Stored dataset items:

^^^^^^^^^^^^^^^^

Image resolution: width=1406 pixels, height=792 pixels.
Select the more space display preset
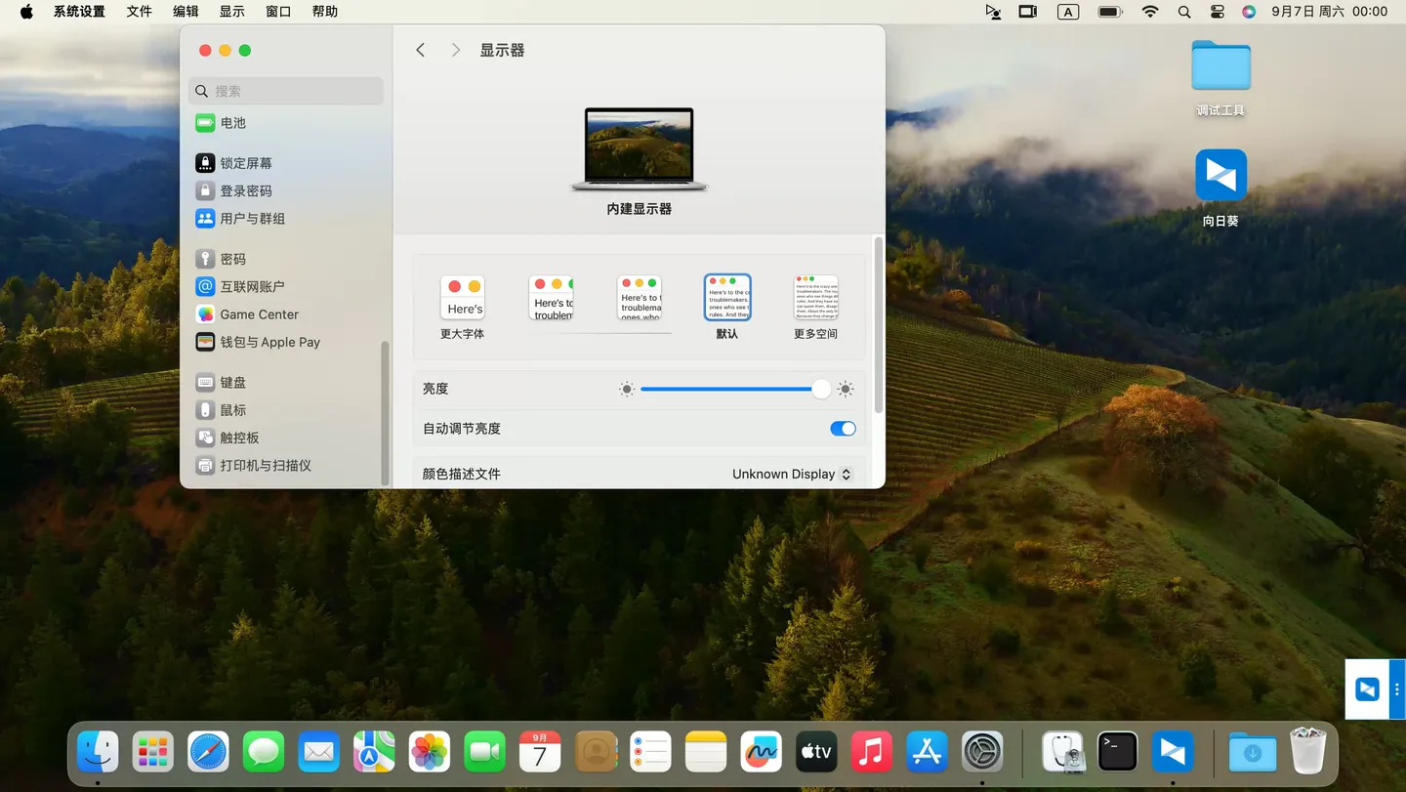coord(814,297)
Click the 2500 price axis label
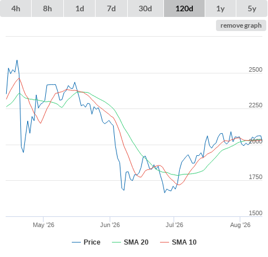Screen dimensions: 268x257 (256, 69)
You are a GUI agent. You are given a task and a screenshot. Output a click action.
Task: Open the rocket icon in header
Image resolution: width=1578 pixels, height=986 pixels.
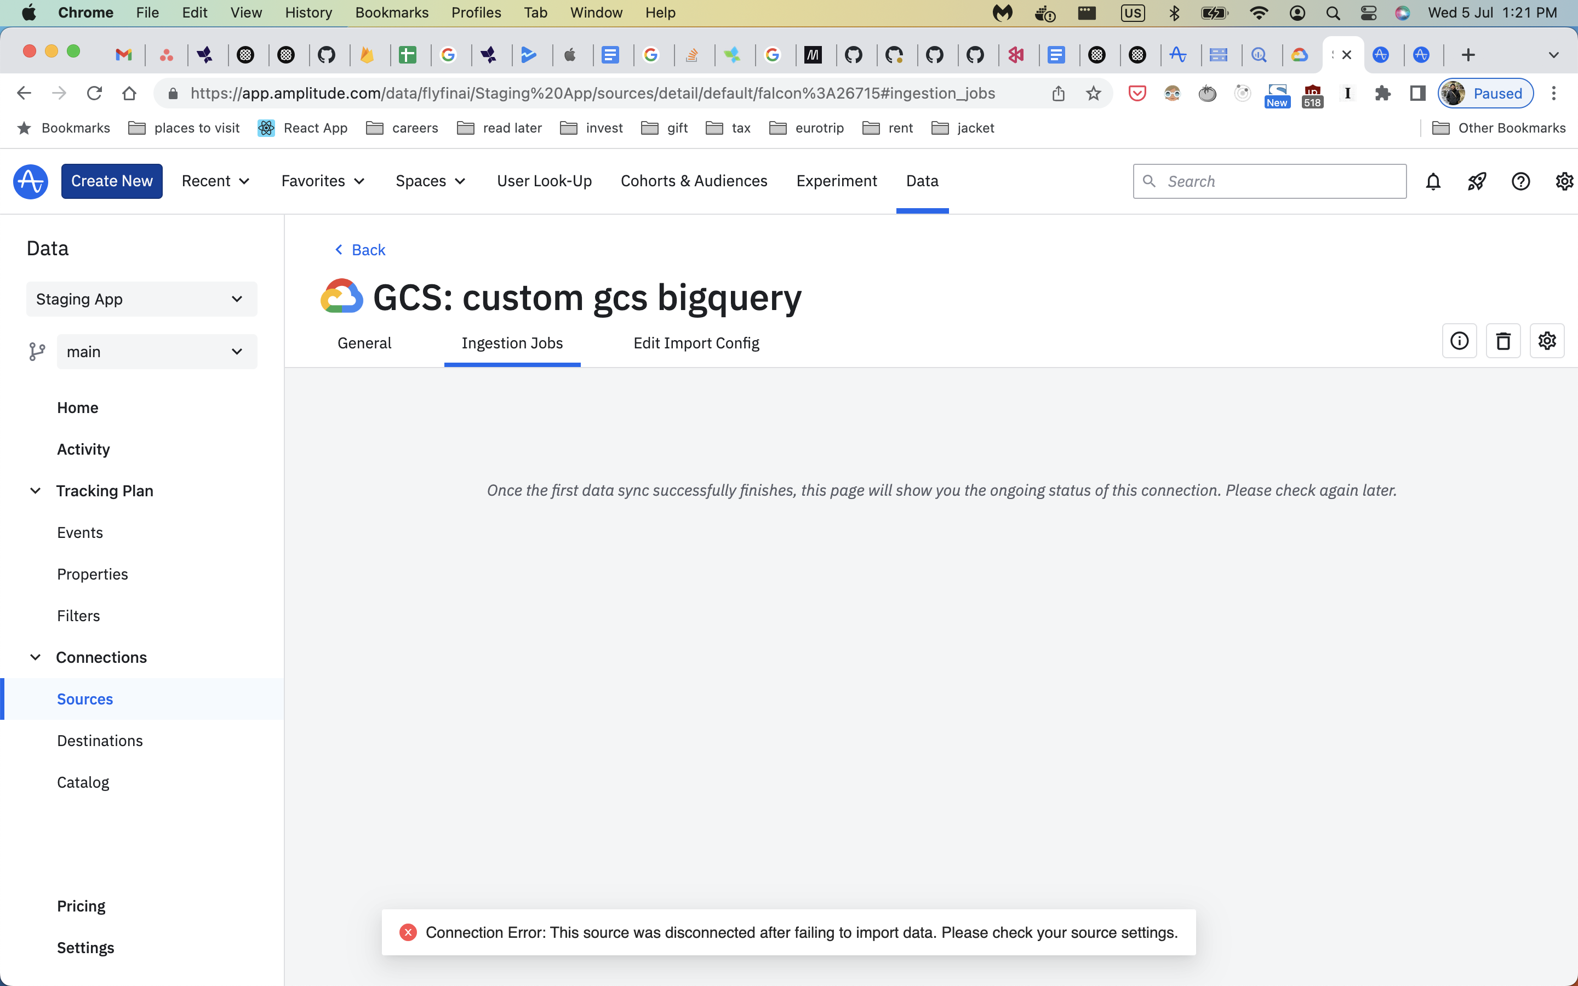[x=1476, y=181]
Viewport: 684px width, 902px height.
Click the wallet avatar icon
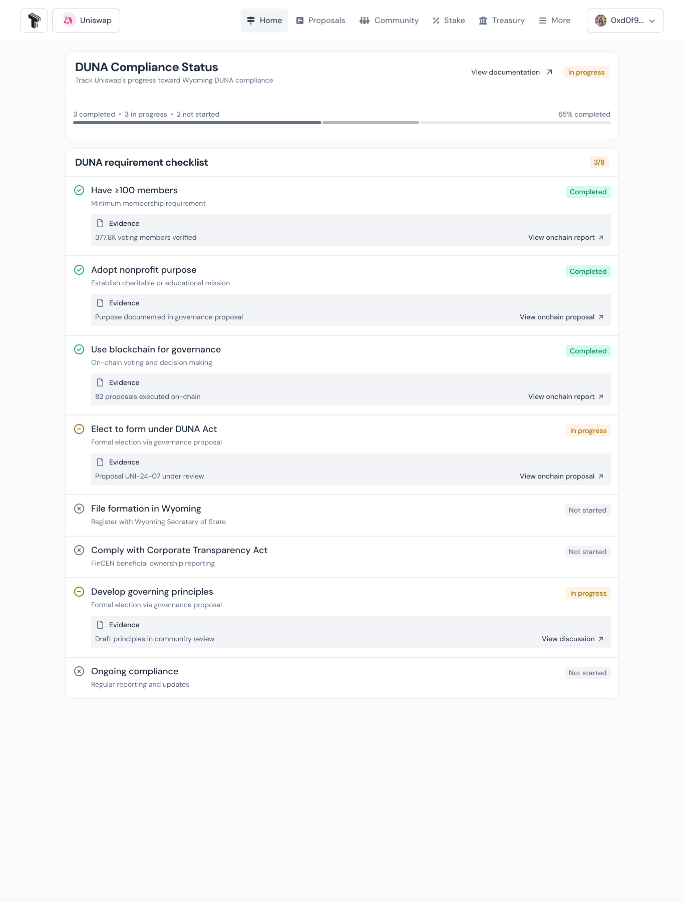pyautogui.click(x=600, y=21)
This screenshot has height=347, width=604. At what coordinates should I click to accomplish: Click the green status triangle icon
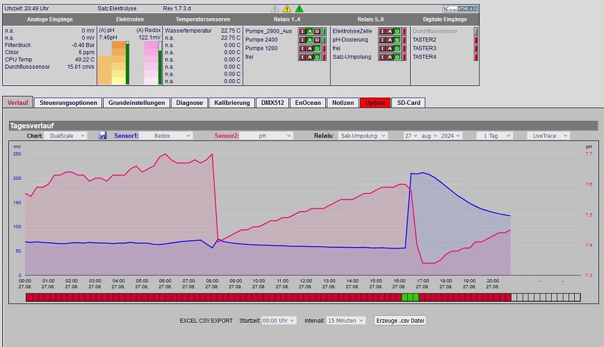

^^^^^^^^^^^^^^^^

Swap "wallet" for "user" in the items from the line with "Viewport: 684px width, 902px height." through the end of the items, and reproduce those lines with all else unchanged. Omit the pictures from your answer.

Viewport: 684px width, 902px height.
Click the user avatar icon
pyautogui.click(x=600, y=21)
This screenshot has height=347, width=604. At what coordinates should I click to accomplish: Click the green status triangle icon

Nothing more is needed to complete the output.